So how does a Buddhist engage in the suffering or evils of this world?

 How does he see a holocaust or a Hitler? What about The Peoples Revolution and Chairman Mau, or even natural disasters? Simply put, he sees suffering as the corruption of desires. Not an easy thing to say to a holocaust victim. The method to extinguish desire is the Eightfold Path. It’s a mindset change, and allot of personal and physical discipline to get there. The Eightfold path is how a Buddhist monk works outs his path to Nirvana and has bread a variety of worldwide monastic movements from Zen to the Dalai Lama. For these reasons, a Buddhist lives a simple life, which is not really the prescription or the fuel of capitalism that Adam Smith could depend on to build a free market economy (ego is good in Capitalism). Part of the attraction of Buddhism in the West is its confrontation of materialism as a root problem for suffering or empty lives.

So how does one evaluate Buddhism from the Western world?

From a secularist point of view, you can’t. The Secularist version of tolerance, generally speaking, says that you can adjudicate or judge between religious faiths. This not only uninteresting, but very problematic, as it presupposes no criteria for evil, so societies like Hitler’s Fascist state, Stalin’s Communism, or Mao’s People’s Revolution, or any other societies that violate our Western perceptions of human rights cannot be judged apart from the value that “might is right.” That’s another story. For the Western Christian mind, there are elements in Buddhism to learn from, respected, and discern in our application of faith.

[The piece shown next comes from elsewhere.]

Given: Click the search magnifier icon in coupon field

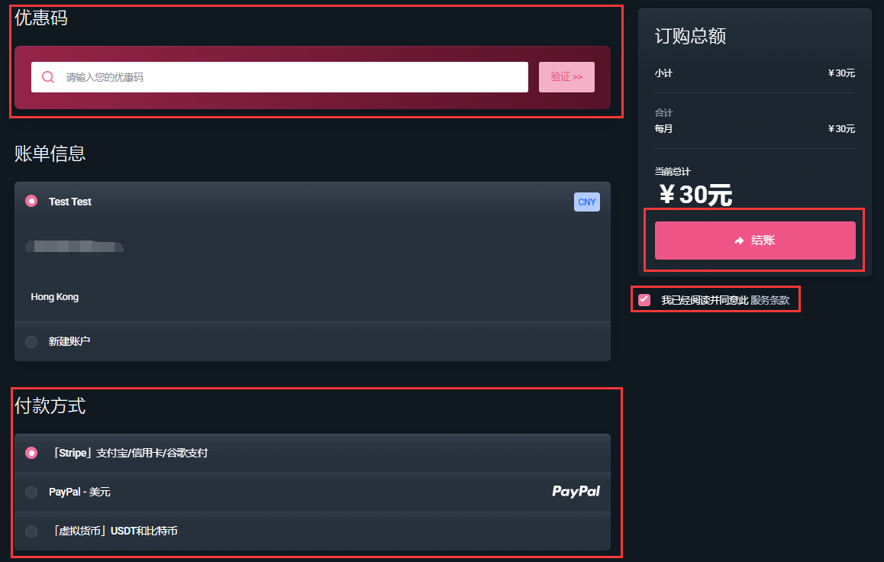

In many respects, Christians and Buddhists share the common diagnosis for evil, ego. Ego made its day beau in the Garden of Eden, and in the first crime of man against man, Cain and Able. And, in its history, Christianity has recognized the Buddhist solution, the overcoming of desire. Christianity own rich traditions in Monastic and lay movements have sought the betterment of societies through reflection and values as well as education and health. Much can be learnt from the Buddhist insight into ego, the Eightfold Path, against our own narcissistic western cultural behaviors of consumption. Unfortunately, the western Christian has lost is dialogue with its own monasticism, its understanding of vice and virtue as root causes for evil as found in the Sermon on the Mount. And perhaps, in the Buddhist tradition, Western Christianity has become tainted with evil (our egotistical inclinations), although I believe they would be too polite to say so. The height of our narcissism is heard in the 9/11 tragedy. We confront suffering and evil with shopping. I don’t recall shopping in either the Eightfold Path or the Sermon on the Mount!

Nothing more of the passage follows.